Molecular basis for inherited mitochondrial disease
Mitochondrial diseases are genetic conditions affecting around 1 in 5,000 of the population of the UK. Since mitochondria are key players in the metabolism of energy, mitochondrial disorders mostly affect the organs of the body that require a great deal of energy, such as the nervous system, the heart and skeletal muscle. These disorders therefore result in severe disability and significantly reduced lifespan. However, mitochondrial diseases can present with a wide variety of symptoms, making the task of identifying the underlying causes correspondingly harder. As a consequence, it is extremely difficult to treat mitochondrial disease, or even to identify a suitable therapeutic approach.
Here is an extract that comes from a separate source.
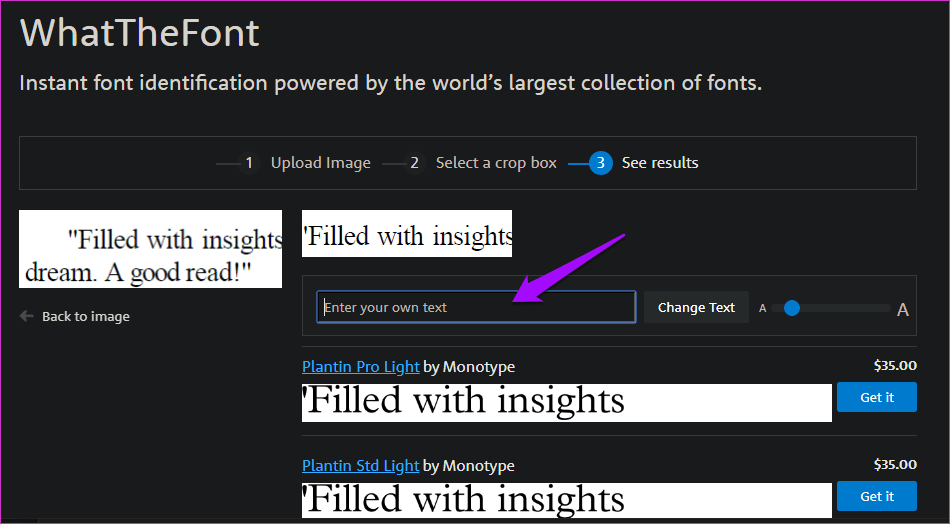Click the large A font-size icon

(903, 309)
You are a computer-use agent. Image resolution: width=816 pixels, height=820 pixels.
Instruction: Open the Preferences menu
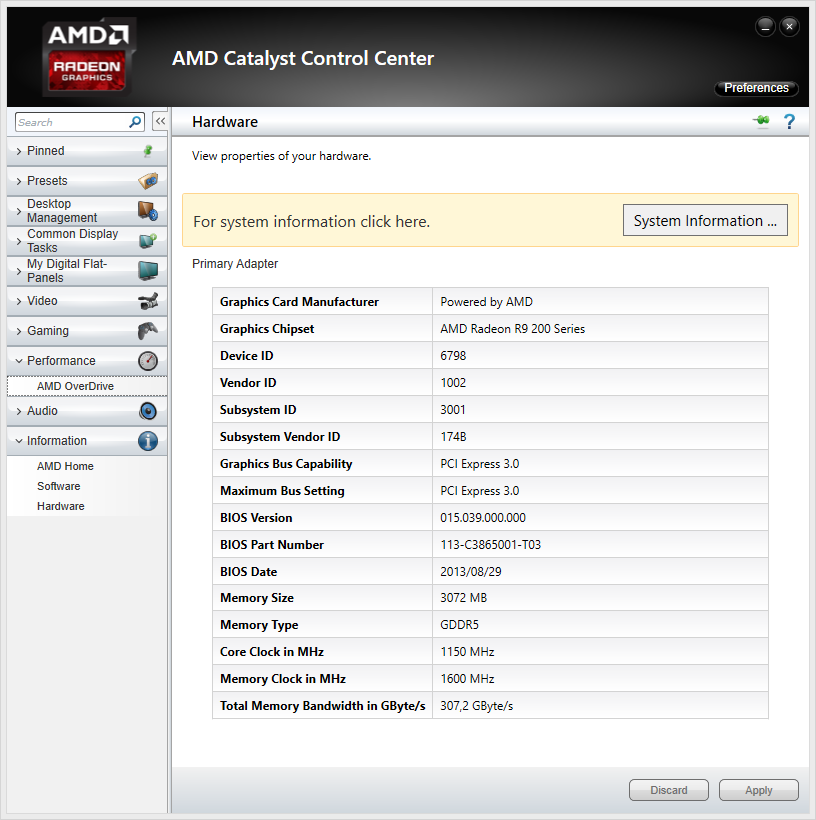tap(756, 88)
Using new high-throughput DNA sequencing techniques we are identifying the genes and proteins involved in the group of diseases caused by defects in the mitochondrial energy-supplying (oxidative phosphorylation) pathway . Using the SILAC method of quantitative proteomics in collaboration with the Unit's Mass Spectrometry Facility, we are characterizing the molecular basis of the interactions and function of those we have identified over the last five years. These insights, along with a careful analysis of the pathological and physiological features of the conditions are providing clues that allow us to propose and test novel therapeutic strategies for this currently intractable group of diseases.
There is an urgent need for effective therapies for mitochondrial disease. We are focusing our efforts on two main strategies, resulting from our expanding knowledge of the molecular mechanisms of disease and on the pathways that control mitochondrial homeostasis: (i) activation of mitochondrial biogenesis and (ii) AAV-mediated gene replacement.